À propos des centres de rétention, Hak écrit, dans Lutte à mort :
« Fille : Ils m’insultent ils me frappent, même la nuit il y a toujours une porte qui s’ouvre, personne ici ne dort, les hommes entrent, à cinq ou dix ils prennent la fille qui le jour les a émoustillés. On entend leur hennissement, et les hurlements de la fille, personne n’ose regarder, et le matin, quand après une nuit blanche, les néons se rallument, il n’y a plus de trace de ces virées nocturnes : le sang le sperme la bave, les pas des surveillants les effacent, et les jeunes femmes se taisent plutôt que d’être reconduites à la frontière, après avoir été violées par des fonctionnaires d’Etat, souillons bonnes qu’à essuyer de nouvelles souillures, chiennes bonnes qu’à être outragées et renvoyées chez elles. »

Il y a un an, en 2007, j’ai monté une association de prévention sanitaire et de formation linguistique à l’usage des immigrés avec une médecin née au Cambodge, Emma Trinh. Emma Trinh a connu, dans son enfance, la fuite du Cambodge devant les khmers rouges, le ghetto thaïlandais et les banlieues rouges en Ile-de-France. Emma était déjà présidente d’une association nommée Maylis quand je l’ai rencontrée. Maylis est une association composée de médecins qui prennent le relais du standard des urgences à Dijon, quand celui-ci est saturé d’appels. Quand elle m’a proposé de créer avec elle une association à visée sociale et préventive, je lui ai indiqué quelles étaient les administrations susceptibles de financer son projet, et notamment la principale, l’Agence pour la Cohésion Sociale et l’Egalité des Chances (l’ACSE).

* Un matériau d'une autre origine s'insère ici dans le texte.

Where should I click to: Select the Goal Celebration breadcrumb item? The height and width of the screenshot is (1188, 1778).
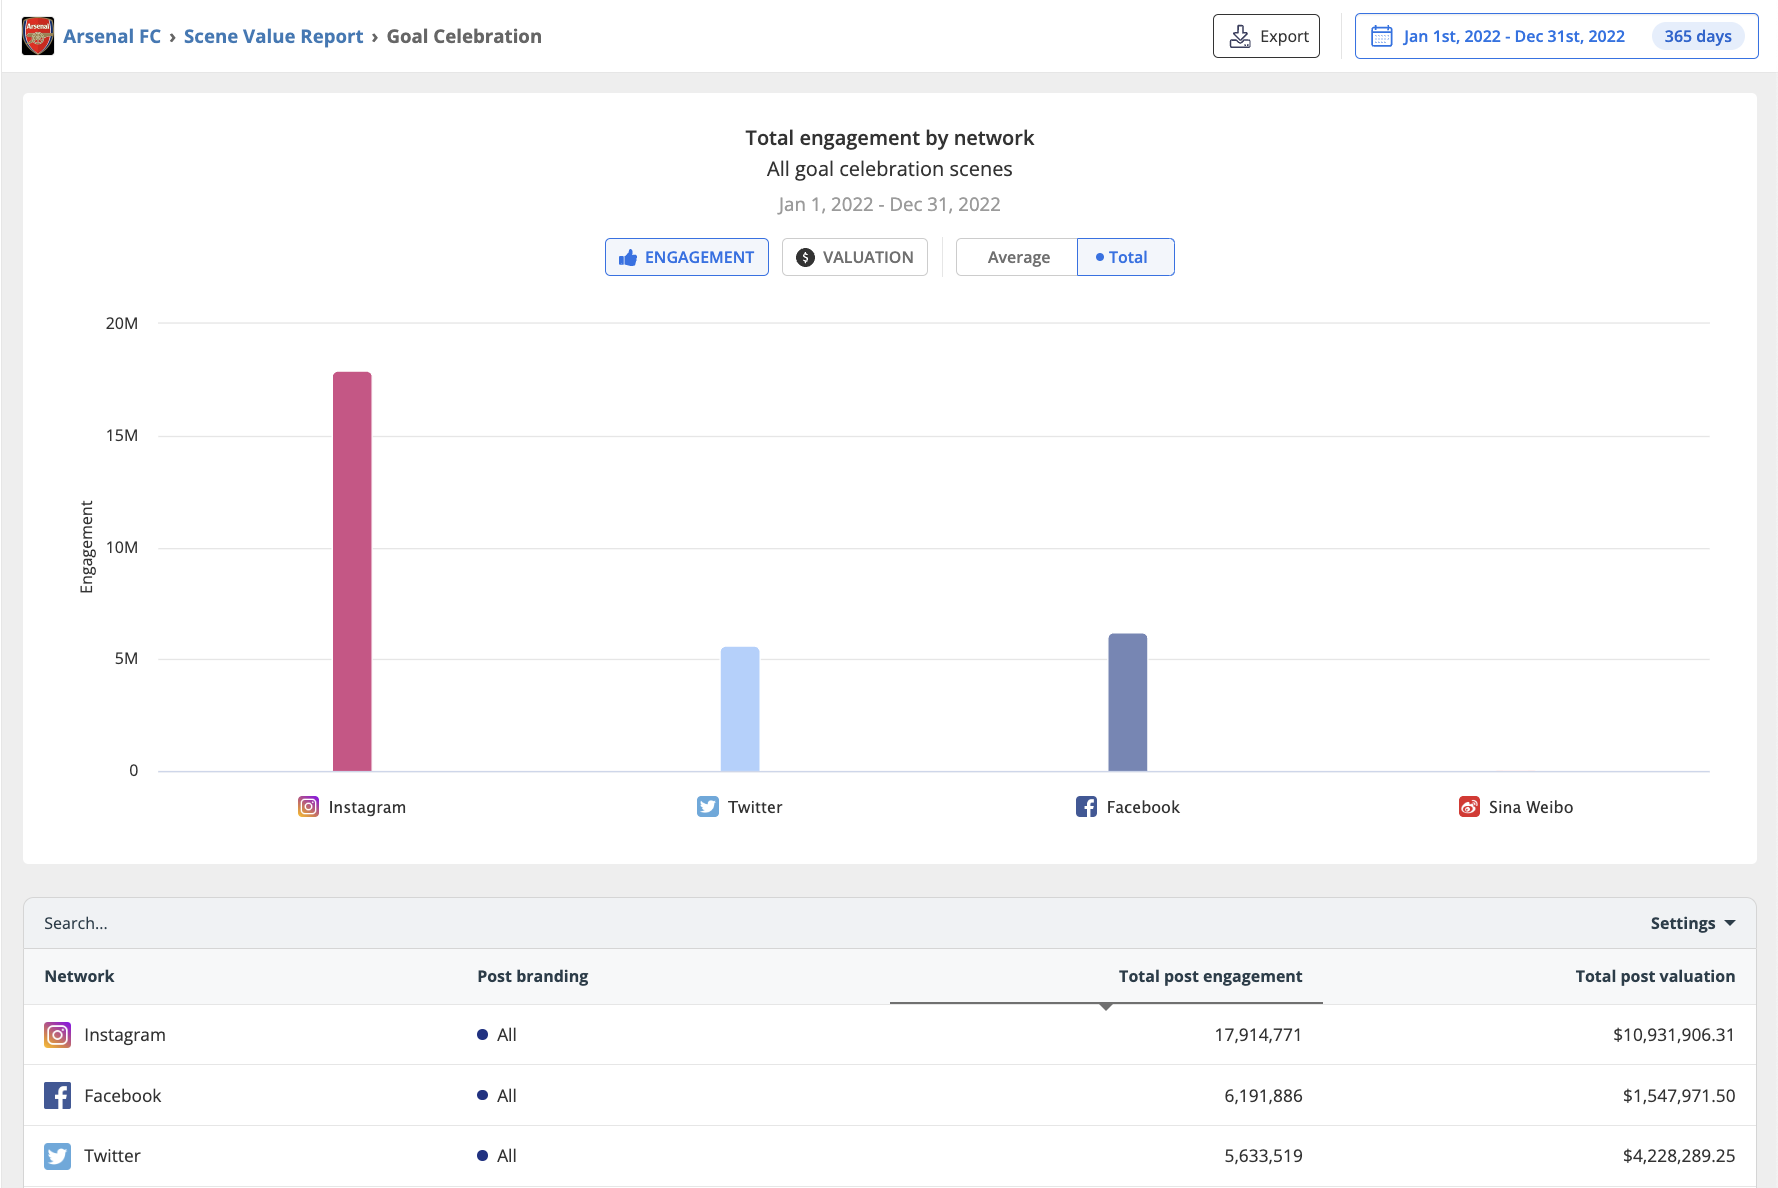click(x=463, y=35)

En 2006, l’Etat, à travers le Plan Borloo, a démantelé le Fond d’Actions Sociales pour l’Intégration et la Lutte contre les Discriminations, à l’initiative des subventions concernant l’Intégration, en deux organismes : l’ACSE et l’ANAEM. L’ACSE détient un budget de subventions concernant l’intégration et la lutte contre les discriminations raciales, mais elle n’est plus seulement chargée de la cause des étrangers et des immigrés mais de toutes les causes comme de toutes les formes de discriminations sociales telles que l’homophobie, le sexisme ou l’illettrisme. En quelques mois, le gouvernement français a donc transformé une instance chargée de l’aide à apporter aux réfugiés et aux immigrés en une cour des miracles. Aussi, lorsque Emma Trinh a monté son dossier de subventions et naïvement tenté de le défendre seule, elle a été pour le moins surprise d’être accueillie par un chargé de mission d’origine marocaine qui lui a expliqué en termes péremptoires que l’ACSE de Bourgogne n’avait pas pour vocation de professionnaliser des acteurs de l’intégration. Or, c’était un homme né au Maghreb qui refusait à une femme née en Asie de l’argent pour des actions dans l’intégration en France, alors qu’il était principalement chargé de la promotion d’une telle cause.

La Cambodgienne Emma Trinh découvrait, à son corps défendant, le devoir de réserve en matière de vrai et de bien.